そんな折、調査団の一人が自分の予想を語りだした。
「これは私の個人的な考えなのですが……あの祭壇
は神物を祀っていたのではないですか?それが汚
れてしまいあのような形になってしまったと…」
「それはどう言う事かね?」
「ですから、浄化の神物だったのではないでしょう
か?たまたま反転してしまったと言うわけです」
確かにあり得ない事ではなかった。
では、もう一つはどこに?
そして、思い立った場所が一つだけあった。
それは、このゲームのパッケージにも書かれていた
場所だった。
パッケージの奥に小さな祭壇が描かれていたのだ。
それに気づいた時、実際の祭壇が出てきて驚いたも
のだった。
ペリーエ港。
そこに面した洞窟の中が描かれていたのだった。
どうやって気づかせればいいかしら……。
「最近で国に影の被害届けが来ているところはあ
るかしら?」
ティターニアが言葉を発すると、それに応えるよ
うに、調査団の一人が答えた。
「ペリーエ港が………」
「そこよ!きっとそこにも同じ物があるかもし
れないわ」
本当に勘としか言いようがなかった。
強いて言えば、パッケージの絵柄だからと言い
たいが、それをここでいっても誰も信じないだ
ろう。
もう、押し切るしかない。
「私をペリーエ港へ連れて行って!そうすれば
分かるわ」
「皇女様、それはなりません。あそこは昔から
このカストラール帝国をよく思っていない連
中が多くいる地域だ。そんな場所に行かせる
わけには…」
「私には騎士団がついているじゃない。
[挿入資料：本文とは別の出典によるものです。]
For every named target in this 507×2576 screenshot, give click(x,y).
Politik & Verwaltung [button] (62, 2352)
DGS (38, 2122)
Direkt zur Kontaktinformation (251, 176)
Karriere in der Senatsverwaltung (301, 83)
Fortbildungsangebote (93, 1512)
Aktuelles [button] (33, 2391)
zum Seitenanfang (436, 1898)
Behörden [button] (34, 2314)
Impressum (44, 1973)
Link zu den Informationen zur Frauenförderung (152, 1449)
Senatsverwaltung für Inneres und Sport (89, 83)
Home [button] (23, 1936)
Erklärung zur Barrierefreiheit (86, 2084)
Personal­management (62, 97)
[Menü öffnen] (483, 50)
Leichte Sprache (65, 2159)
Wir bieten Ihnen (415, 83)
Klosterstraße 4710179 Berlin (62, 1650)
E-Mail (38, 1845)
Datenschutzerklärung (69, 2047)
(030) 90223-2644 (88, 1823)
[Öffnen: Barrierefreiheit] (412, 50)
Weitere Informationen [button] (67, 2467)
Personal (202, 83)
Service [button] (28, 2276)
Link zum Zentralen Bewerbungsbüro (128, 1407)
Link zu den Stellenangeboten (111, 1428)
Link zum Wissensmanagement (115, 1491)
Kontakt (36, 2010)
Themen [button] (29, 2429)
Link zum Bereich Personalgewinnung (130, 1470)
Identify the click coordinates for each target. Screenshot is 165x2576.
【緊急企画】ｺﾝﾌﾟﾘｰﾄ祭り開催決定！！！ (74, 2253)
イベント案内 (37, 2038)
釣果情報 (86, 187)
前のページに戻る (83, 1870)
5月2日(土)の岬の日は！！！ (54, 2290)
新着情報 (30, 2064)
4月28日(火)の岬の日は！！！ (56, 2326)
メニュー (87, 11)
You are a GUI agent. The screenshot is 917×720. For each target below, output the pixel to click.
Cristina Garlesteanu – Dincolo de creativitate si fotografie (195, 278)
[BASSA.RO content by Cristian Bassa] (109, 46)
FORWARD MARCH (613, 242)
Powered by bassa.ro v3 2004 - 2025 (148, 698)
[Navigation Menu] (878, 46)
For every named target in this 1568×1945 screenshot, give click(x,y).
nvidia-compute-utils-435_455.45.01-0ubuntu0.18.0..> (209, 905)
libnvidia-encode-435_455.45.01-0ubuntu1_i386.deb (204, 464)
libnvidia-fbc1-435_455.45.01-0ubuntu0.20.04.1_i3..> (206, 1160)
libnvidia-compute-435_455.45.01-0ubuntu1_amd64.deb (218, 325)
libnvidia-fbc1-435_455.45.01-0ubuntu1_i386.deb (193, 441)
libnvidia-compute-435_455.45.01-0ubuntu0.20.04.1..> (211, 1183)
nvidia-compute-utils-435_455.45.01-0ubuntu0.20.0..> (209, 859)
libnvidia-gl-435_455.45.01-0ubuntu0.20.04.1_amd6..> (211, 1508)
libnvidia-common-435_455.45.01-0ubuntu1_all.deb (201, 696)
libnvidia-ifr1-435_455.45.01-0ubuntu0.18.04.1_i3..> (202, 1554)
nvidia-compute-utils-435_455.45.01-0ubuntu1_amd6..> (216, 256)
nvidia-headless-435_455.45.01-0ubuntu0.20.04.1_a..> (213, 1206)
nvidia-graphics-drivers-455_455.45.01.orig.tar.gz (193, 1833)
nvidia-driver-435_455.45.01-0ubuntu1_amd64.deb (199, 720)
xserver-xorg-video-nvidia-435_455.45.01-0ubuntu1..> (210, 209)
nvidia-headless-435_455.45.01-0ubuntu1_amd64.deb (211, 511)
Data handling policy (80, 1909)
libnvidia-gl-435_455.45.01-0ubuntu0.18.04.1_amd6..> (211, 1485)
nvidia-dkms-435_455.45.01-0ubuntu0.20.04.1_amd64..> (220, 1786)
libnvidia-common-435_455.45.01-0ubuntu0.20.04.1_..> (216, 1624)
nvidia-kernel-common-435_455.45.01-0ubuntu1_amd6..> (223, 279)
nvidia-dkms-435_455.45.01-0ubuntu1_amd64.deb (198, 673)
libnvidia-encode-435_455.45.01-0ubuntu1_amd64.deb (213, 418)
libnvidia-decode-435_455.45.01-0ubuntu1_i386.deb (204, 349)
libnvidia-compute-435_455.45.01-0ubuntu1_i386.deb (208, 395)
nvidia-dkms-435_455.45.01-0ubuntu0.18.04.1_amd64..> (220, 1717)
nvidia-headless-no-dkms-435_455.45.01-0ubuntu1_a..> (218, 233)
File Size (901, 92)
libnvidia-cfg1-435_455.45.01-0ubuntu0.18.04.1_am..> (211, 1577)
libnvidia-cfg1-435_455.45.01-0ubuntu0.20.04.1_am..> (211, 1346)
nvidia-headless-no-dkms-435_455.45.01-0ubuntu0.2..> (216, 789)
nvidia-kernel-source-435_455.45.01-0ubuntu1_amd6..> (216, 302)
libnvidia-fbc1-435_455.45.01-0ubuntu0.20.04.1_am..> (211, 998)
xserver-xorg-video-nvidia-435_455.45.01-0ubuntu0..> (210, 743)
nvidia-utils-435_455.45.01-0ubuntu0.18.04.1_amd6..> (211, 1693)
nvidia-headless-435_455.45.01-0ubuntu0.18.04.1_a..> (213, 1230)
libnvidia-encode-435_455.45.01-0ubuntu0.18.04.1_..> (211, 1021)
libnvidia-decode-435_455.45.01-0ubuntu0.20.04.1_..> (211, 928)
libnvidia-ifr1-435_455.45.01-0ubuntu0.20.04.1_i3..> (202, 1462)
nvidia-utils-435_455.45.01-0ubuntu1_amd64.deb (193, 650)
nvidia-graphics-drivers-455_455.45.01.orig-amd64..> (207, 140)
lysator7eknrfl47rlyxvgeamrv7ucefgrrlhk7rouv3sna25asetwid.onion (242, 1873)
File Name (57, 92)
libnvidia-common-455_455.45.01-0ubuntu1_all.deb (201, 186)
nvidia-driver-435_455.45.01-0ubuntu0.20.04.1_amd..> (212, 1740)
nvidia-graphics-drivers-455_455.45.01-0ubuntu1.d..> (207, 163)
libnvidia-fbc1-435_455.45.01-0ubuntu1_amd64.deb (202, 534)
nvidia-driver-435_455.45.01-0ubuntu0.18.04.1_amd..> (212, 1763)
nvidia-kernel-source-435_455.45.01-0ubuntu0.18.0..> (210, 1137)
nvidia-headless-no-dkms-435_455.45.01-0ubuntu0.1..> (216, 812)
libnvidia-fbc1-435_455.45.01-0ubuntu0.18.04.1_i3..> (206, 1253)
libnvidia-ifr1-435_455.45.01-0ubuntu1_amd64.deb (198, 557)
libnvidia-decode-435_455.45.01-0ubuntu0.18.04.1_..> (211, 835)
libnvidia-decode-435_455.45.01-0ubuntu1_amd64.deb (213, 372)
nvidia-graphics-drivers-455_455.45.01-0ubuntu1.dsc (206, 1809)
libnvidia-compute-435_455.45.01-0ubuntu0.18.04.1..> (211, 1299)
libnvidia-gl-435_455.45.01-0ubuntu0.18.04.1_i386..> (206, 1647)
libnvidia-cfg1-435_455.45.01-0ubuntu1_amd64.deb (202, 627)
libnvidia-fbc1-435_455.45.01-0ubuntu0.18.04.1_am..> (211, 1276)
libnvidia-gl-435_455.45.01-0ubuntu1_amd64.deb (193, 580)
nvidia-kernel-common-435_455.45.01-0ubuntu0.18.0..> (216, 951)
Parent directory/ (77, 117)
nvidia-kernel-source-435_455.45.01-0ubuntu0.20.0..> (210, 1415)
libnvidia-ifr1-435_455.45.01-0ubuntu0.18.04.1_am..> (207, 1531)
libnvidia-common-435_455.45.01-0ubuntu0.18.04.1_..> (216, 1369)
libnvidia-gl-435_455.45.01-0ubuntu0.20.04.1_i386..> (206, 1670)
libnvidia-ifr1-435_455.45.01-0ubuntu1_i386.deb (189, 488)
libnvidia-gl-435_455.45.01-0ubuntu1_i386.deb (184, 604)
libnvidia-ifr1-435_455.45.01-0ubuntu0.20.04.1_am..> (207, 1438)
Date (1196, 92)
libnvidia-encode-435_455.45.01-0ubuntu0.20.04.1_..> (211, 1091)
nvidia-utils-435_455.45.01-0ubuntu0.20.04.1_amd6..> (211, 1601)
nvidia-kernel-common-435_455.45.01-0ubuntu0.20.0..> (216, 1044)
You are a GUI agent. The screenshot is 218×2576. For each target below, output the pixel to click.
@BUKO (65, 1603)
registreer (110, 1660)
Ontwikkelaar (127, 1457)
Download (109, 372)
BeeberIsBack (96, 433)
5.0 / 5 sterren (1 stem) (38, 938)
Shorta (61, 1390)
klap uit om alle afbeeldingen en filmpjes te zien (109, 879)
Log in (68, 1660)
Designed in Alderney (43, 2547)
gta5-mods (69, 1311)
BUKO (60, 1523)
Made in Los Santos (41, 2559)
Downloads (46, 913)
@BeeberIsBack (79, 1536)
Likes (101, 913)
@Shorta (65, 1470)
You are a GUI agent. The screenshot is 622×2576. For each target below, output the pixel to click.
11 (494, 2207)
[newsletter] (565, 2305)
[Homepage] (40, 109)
それな
ら問題ないでしょ?」
問題大有りだと言わんばかりの大臣達の反対は
その場の全員の一致で、ティターニアの意見は
却下されてしまったのだった。
「もう一つの神仏を私が欲しいのよ、ダメかし
ら?」
いきなりの言葉に、その場の全員が唖然となった。
皇女のおかげで今回怪我人も出なかった。
それに、古代の神物は何をどうしようとも反応し
なかったのだった。
そして、壊れている。
そう結論づけられたのだった。
実際はまだその時ではなく、反応しなかっただけ
なのだが、実際に使いかたを知らないのはティタ
ーニアとて同じだった。
そしてもう一つが手に入った時、何が起きるのか?
もし、浄化の神仏なら、もしかすると最悪のシナ
リオを回避できるのではないだろうか?
そして、これを持つべき人というのは、黒の騎士
団長であるガゼルが最適であると言う事も、今は
ティターニアしか知らない事だった。